REQUIRED WORK
Please state how many lines in the data contain the string "Task", counting only matches in that exact case, and reply with the number alone.

— Start of DATASET RECORDS —

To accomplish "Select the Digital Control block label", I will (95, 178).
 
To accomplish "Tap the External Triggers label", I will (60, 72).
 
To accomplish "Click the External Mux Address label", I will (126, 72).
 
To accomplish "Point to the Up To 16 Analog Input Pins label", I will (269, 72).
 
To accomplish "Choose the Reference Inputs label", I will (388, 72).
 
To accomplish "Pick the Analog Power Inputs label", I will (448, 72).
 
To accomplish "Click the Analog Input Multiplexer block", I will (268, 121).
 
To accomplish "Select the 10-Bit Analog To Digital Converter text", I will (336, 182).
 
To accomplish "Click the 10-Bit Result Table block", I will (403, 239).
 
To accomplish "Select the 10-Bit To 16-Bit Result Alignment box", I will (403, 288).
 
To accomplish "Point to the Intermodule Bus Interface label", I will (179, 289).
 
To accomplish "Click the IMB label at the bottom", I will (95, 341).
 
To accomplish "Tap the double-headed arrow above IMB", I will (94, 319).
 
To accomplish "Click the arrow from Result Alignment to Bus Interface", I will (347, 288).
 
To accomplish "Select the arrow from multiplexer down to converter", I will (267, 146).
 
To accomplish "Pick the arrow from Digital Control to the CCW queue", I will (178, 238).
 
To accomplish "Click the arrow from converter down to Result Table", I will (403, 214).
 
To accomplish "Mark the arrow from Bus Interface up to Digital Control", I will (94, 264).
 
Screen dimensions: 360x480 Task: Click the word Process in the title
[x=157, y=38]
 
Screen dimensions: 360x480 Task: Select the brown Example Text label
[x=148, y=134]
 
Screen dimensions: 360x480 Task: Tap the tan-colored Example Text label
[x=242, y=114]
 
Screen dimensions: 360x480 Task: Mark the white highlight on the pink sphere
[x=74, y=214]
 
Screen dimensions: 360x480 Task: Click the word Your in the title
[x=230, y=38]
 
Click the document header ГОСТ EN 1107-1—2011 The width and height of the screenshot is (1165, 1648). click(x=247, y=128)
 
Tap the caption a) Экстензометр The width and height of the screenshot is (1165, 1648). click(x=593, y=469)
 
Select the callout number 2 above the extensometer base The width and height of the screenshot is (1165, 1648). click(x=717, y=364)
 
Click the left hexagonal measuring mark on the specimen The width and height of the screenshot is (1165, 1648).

— End of DATASET RECORDS —

EXERCISE OUTPUT
5